In July 1889 the Women’s Franchise League was formed with a committee that included Richard and Emmeline Pankhurst. It argued that no woman should be disqualified from the franchise by marriage, but it suffered from disputes with the advocates of partial suffrage, notably Lydia Becker and Millicent Fawcett, successively Presidents of the National Union of Women’s Suffrage Societies, founded 1897) who believed that only a limited first installment offered a realistic prospect of success.

The South African War highlighted the issue of women’s participation in politics. The war stimulated discussion about the nature of citizenship, but suffragists reacted in different ways. Josephine Butler and Millicent Fawcett thought women should have a role in politics because they would seek to save black South Africans from the Boers; this drew on a gendered model of service. But pro-Boer women argued that if the government were willing to go to war over the question of political rights for the Uitlanders, then women had the right to resist a government that did not acknowledge them as citizens. Dora Montefiore, a middle-class socialist propagandist and suffrage campaigner, resisted paying her taxes, and therefore raised questions about the obligations women had to a state that governed without their consent, and whether women should be governed by laws that they did not formulate. It was the old cry of ‘No Taxation without Representation’.

The NUWSS was a thoroughly respectable body. However, during the 1890s one of its affiliated bodies, the North of England Society tried to shed its image of middle-class gentility by campaigning hard among the female textile workers of Lancashire. Two of its most striking leaders, Esther Roper and Eva Gore-Booth, came from well-to-do backgrounds. Roper was a graduate of the Victoria University in Manchester, and Gore-Booth came from an Anglo-Irish Society. Both saw the vote as a means of improving the conditions of working-class women, several of whom emerged as campaigners in their own right. In 1901 and 1902 the Society presented the Commons with a petition signed by over 66,000 women factory workers. Pressure from the Society persuaded the NUWSS Convention meeting in 1903 to sponsor to sponsor a parliamentary candidate in the next general election.

On 16 March 1904 the Commons passed a pro-suffrage resolution by the very wide margin of 184/70 – though this was merely a statement of principle and didn’t commit MPs to action. Two years later the Liberal government was returned in a landslide and Mrs Fawcett believed that this had brought into the House as many as 400 sympathetic MPs. But the government nevertheless refused to give the vote to women.

In October 1903 Emmeline and Christabel (1880-1958) Pankhurst (right) founded the Women’s Social and Political Union in Manchester. In its early days the group devoted its efforts mainly to converting ILP branches to the cause of women’s suffrage. In its early days the WSPU relied heavily on the ILP and much of its membership was drawn from the Lancashire textile workers, notably Annie Kenney, recruited in 1905, who always introduced herself as ‘a factory girl and a trade unionist’.

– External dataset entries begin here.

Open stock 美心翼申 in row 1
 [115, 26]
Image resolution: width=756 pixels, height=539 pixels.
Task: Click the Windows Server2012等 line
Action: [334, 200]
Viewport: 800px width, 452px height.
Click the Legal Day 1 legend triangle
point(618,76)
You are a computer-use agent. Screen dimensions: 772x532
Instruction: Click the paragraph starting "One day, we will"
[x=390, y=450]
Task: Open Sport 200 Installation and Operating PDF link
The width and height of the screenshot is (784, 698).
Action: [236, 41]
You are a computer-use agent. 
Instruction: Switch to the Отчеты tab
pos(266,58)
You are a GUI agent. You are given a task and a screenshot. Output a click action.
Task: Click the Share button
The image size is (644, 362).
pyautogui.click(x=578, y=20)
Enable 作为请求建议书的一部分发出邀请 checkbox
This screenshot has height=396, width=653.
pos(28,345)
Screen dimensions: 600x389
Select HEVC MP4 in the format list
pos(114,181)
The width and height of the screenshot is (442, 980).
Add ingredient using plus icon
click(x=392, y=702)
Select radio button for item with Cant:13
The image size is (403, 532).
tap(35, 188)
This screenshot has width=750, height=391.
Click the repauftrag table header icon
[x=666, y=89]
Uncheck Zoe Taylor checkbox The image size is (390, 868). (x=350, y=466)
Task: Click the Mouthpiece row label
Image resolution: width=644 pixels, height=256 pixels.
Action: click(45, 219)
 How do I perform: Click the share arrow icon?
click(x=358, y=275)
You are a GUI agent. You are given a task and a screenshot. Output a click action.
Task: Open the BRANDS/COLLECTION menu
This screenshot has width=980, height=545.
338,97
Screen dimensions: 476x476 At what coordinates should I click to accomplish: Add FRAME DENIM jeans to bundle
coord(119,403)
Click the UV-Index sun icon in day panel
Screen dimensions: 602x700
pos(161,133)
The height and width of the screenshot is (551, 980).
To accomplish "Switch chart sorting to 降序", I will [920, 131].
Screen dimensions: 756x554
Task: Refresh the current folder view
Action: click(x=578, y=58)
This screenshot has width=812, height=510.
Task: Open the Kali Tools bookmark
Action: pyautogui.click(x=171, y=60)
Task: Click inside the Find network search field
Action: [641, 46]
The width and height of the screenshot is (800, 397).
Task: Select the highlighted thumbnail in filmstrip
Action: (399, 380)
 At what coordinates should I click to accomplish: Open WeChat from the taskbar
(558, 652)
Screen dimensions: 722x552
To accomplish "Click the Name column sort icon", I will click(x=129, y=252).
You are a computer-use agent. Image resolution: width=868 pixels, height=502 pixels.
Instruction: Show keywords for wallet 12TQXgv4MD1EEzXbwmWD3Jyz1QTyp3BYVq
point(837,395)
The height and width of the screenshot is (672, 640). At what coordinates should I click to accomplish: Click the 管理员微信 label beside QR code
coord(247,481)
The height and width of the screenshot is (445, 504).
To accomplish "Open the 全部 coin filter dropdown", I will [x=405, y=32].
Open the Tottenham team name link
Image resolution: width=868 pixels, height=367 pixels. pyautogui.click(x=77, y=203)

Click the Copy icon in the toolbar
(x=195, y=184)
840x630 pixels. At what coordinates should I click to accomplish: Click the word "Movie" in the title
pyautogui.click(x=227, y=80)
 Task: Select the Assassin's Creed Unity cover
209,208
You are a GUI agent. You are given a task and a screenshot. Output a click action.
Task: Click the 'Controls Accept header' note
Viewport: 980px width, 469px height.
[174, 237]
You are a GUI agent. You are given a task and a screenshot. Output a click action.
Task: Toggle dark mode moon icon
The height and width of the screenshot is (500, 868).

On 14 February 1904 Winston Churchill, the current Tory member for Oldham but in the process of deserting his party for the Liberals, was addressing a meeting at the Free Trade Hall in Manchester. Christabel Pankhurst interrupted to ask about women’s suffrage:
‘the first militant step … the most difficult thing I [had] ever done’.
On the eve of the election of 1905, Christabel and Annie Kenney (left) interrupted a Liberal Party meeting addressed by Sir Edward Grey at the Free Trade Hall on 13 October by asking the question
‘Will the Liberal Government, if returned, give votes to women?’
[This was the first time the slogan ‘Votes for Women’ was used.] When the question was not answered and repeated, the two women were roughly ejected from the hall. Christabel deliberately committed the technical offence of spitting at a policeman in order to court arrest. Both were charged with obstruction and sentenced to pay fines or face imprisonment. An anxious Emmeline offered to pay the fines, a gesture that was refused by Christabel. When she and Annie Kenney refused to pay the fine they were imprisoned for a few days. This immediately put the WSPU in the public eye and the movement began to grow rapidly.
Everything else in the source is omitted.